About the position
The Clinical Trials Specialist at Beth Israel Deaconess Medical Center plays a crucial role in the implementation, management, and oversight of clinical trials. This position is responsible for recruiting, screening, and enrolling subjects for participation in multiple clinical trials, ensuring compliance with federal, state, and institutional guidelines. The specialist will work closely with the Principal Investigator (PI) to hire, train, and coach the Clinical Research Staff, providing feedback on their performance and ensuring that research protocols progress as planned. This role also involves resolving day-to-day problems that may arise during the clinical trial process. In addition to managing the research staff, the Clinical Trials Specialist will oversee financial responsibilities, including preparing budgets, managing the grant application process, and monitoring expenses for all protocols.
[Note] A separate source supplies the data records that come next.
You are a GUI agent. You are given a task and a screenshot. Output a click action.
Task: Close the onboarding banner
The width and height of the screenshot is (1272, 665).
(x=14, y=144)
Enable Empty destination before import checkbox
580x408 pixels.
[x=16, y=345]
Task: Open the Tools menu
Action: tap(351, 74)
The specialist will implement processes for various clinical trials, coordinate sponsor-initiated visits, and assist in the execution of new Institutional Review Board (IRB) applications. They will also be responsible for submitting protocols, amendments, and other necessary documentation to the IRB for review and approval, attending IRB meetings, and addressing any questions regarding the protocols or consent forms. The role requires assessing potential patients' eligibility for inclusion in clinical trials, verifying information with medical records, and enrolling patients onto clinical trials. The specialist will discuss and obtain informed consent from patients, revise consent forms to comply with guidelines, and monitor adverse events throughout the treatment process. This position is essential in ensuring that clinical trials are conducted ethically and effectively, contributing to the advancement of medical research and patient care.
Responsibilities
- Implement and manage the recruiting, screening, and enrolling of subjects for clinical trials.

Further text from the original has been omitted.